#### [DATASET]

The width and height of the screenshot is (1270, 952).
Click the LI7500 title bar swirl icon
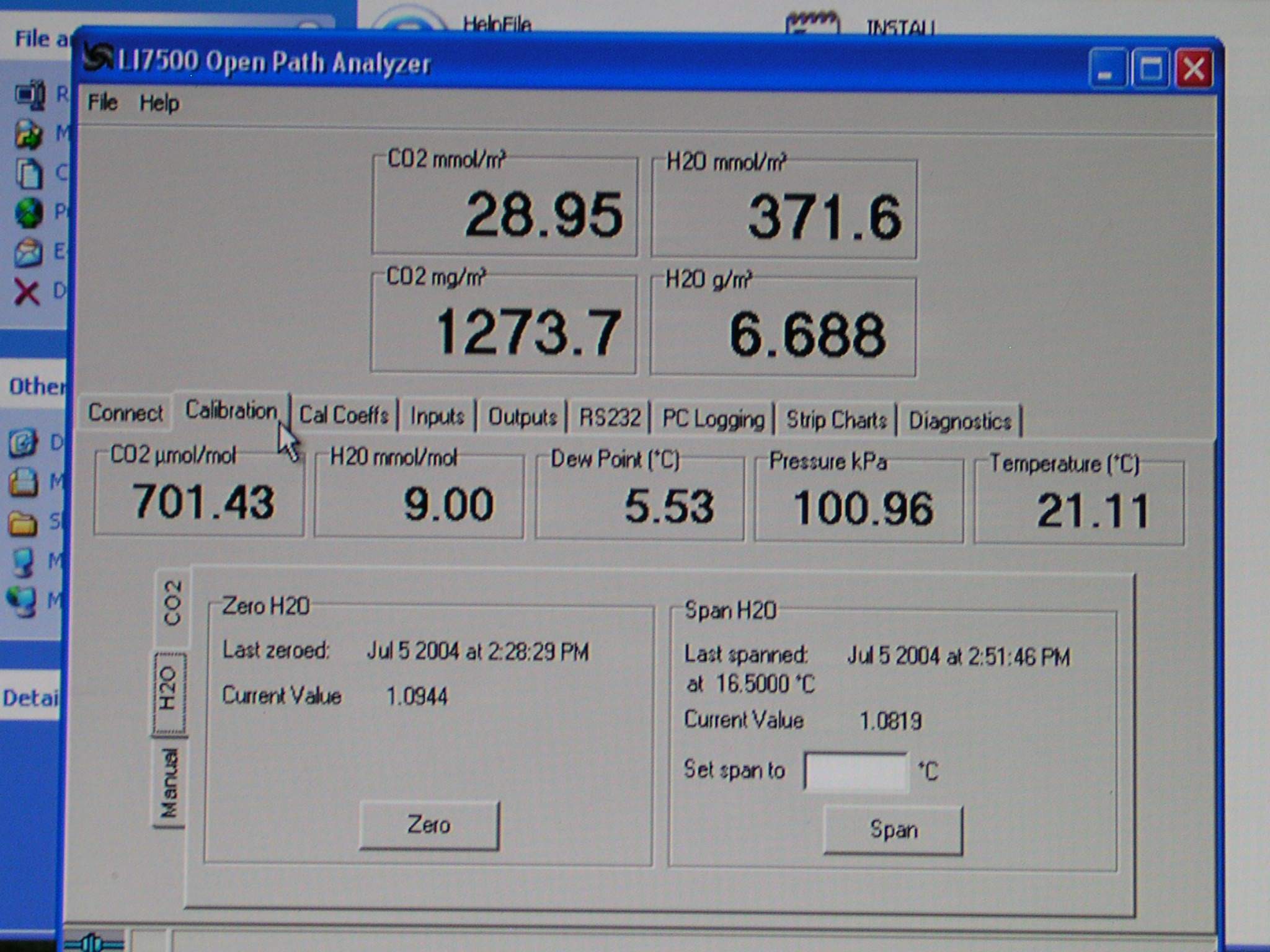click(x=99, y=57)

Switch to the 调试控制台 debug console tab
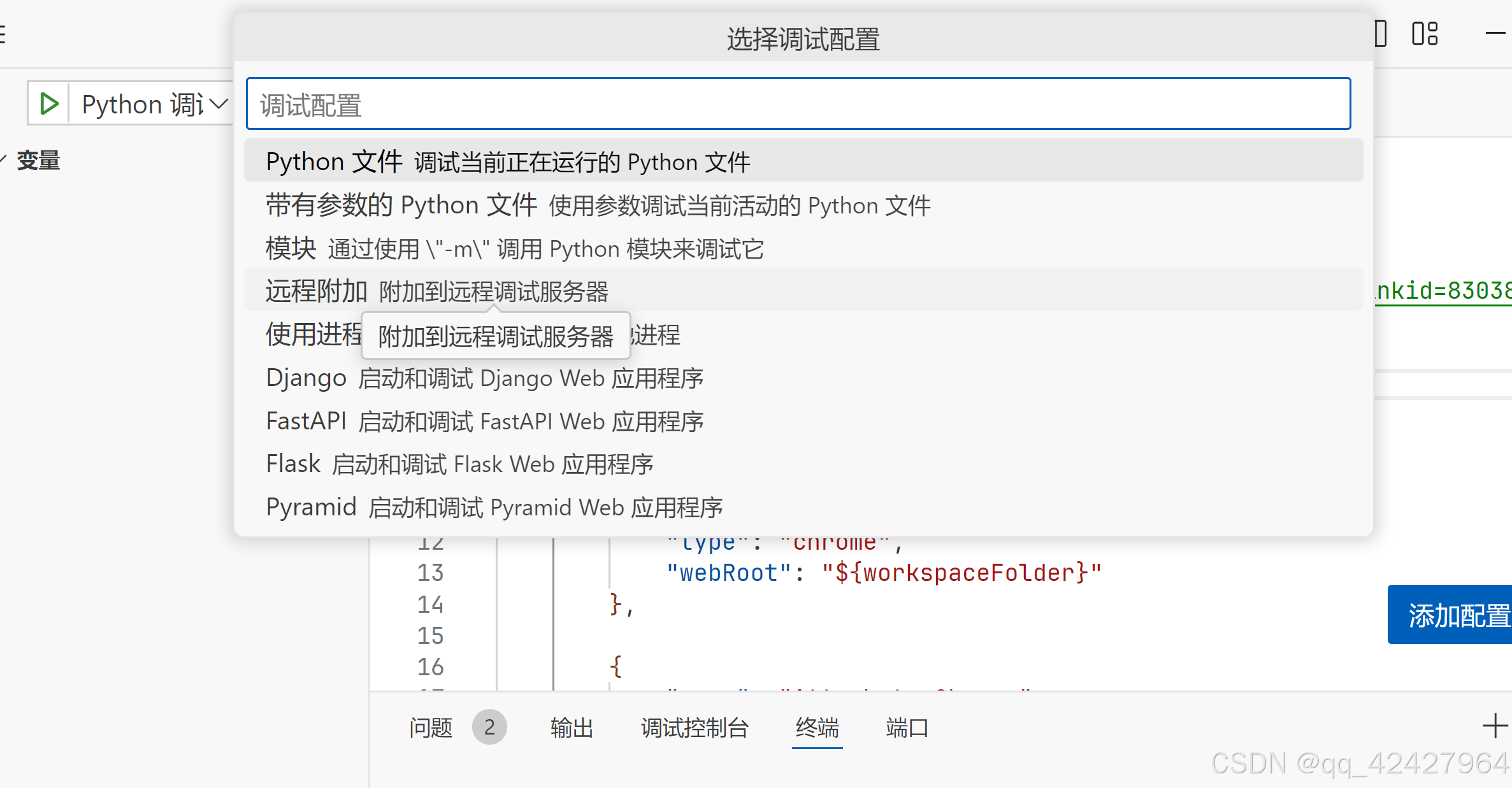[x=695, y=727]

--

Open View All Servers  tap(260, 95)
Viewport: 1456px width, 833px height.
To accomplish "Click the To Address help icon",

#### [PROBLEM TO SOLVE]
Take the entries above and return only the lines from the one with "Viewport: 1456px width, 833px height." to the one with "the To Address", both included, unchanged.

#### [ANSWER FOR THIS EXERCISE]
Viewport: 1456px width, 833px height.
To accomplish "Click the To Address help icon",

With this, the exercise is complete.